%%
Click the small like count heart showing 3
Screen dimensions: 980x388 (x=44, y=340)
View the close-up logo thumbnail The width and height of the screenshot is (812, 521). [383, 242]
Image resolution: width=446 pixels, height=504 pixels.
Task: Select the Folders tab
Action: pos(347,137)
%%
Instructions to follow:
Set down the complete listing once more, exactly as it stands above.

Completed task:
Click the small like count heart showing 3
Screen dimensions: 980x388 (x=44, y=340)
View the close-up logo thumbnail The width and height of the screenshot is (812, 521). [383, 242]
Image resolution: width=446 pixels, height=504 pixels.
Task: Select the Folders tab
Action: pos(347,137)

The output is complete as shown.